History In Otago Harbour
Quarantine Island / Kamau Taurua sits in the middle of Otago Harbour In Dunedin, roughly halfway between Port Chalmers and Portobello on the Otago Peninsula. At 15 hectares, it is the largest island in the harbour. The first impression is of a small island with a collection of old timber buildings and a jetty. It’s quiet and unhurried, but it carries more layers of human history than almost anywhere else of its size in New Zealand.
Kamau Taurua: Ancient Heart of the Harbour
The Māori name, Kamau Taurua, is an ancestral name connected to a voyaging waka, and also translates as a “place where nets are set”. The island was long important to Ngāi Tahu as a fishing and food-gathering site. Shell middens on the island, containing fish bone and kaimoana remains, show sustained occupation over centuries.
The island holds a further geological distinction: it marks the ancient centre of the Dunedin Volcano, which was active between 16 and 10 million years ago. The harbour is the remains of the crater, and the ridges of Otago Peninsula and above Dunedin mark the eroded crater rim. The summit of that now-eroded volcano once stood above Quarantine Island, and the rocky headlands and guts around the shoreline are shaped by lava dykes.
New Zealand's Oldest Quarantine Station
The station was established in 1861 and first used in 1863, when the clipper Victory arrived in Otago Harbour with smallpox among its passengers. Over the following decades, 41 ships were quarantined here, and around 9,000 people spent time on the island. The stay was typically one to two weeks, though it could be longer if illness persisted. Sick passengers were treated in the hospital buildings on the upper part of the island; those who were well waited in dormitories below.
Seventy-two people died here and are buried in the island cemetery, most graves unmarked. Among those who passed through were railway labourers, Chinese gold miners, Polish refugees, and wave after wave of British and European settlers. The Married Quarters building, completed in 1873 and still standing, is one of only two nineteenth-century offshore quarantine dormitories remaining in New Zealand.
The station operated until 1924, making it the longest continuously used quarantine facility in the country.
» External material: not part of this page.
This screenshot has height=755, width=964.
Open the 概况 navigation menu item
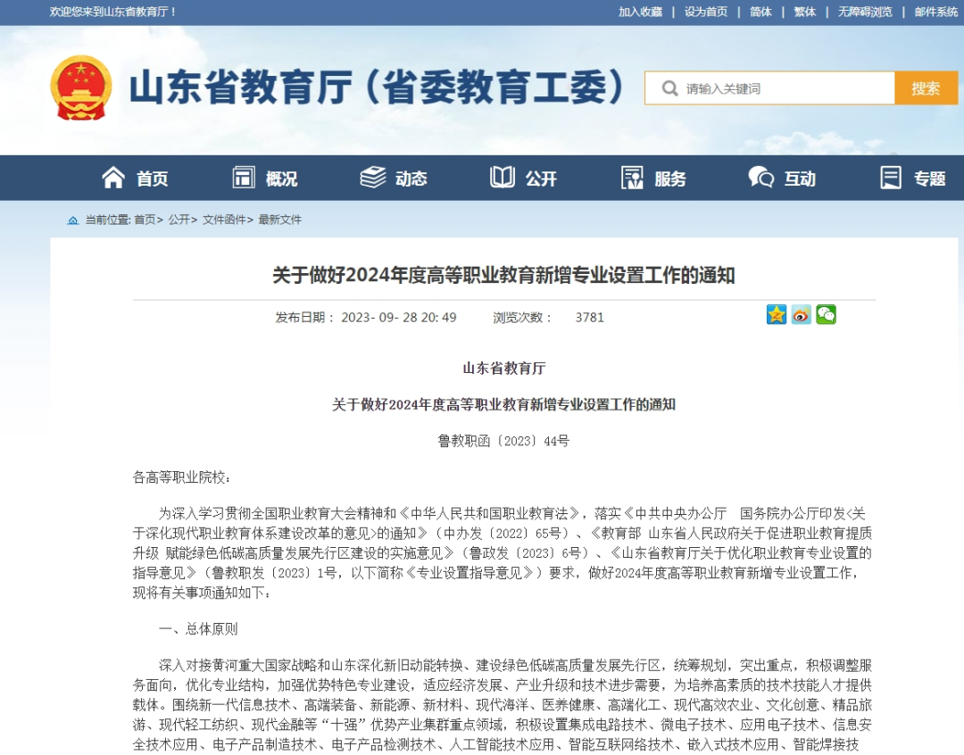click(265, 178)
There were three other similar locations around New Zealand - Matiu / Somes Island in Wellington, Motuihe Island in Auckland and Ōtamahua / Quail Island in Lyttelton.
The First World War and a Solemn Memorial
When the quarantine station closed to civilian use during the First World War, the island was converted into a military hospital, treating soldiers, predominantly for venereal disease, before and after overseas service. The military took full control of the island in 1918 and 1919. On a level area of ground near the buildings, soldiers levelled a parade ground. This was later used briefly by ninety huskies and their handlers passing through in 1928, en route to Antarctica with Byrd's expedition.
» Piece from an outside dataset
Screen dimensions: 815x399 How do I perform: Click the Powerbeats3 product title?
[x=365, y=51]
A memorial erected on the parade ground commemorates five New Zealand soldiers executed by firing squad in France and Belgium during the war. Erected by the island community in 2015, it was the first such memorial in New Zealand.
The Island Community and Conservation
Since 1958, the island has been leased and cared for by a community group, Quarantine Island / Kamau Taurua Community Incorporated, which manages the buildings and runs the island's conservation, restoration, and visitor programmes in partnership with DOC. A resident keeper lives on the island year-round, maintaining the buildings and welcoming visitors.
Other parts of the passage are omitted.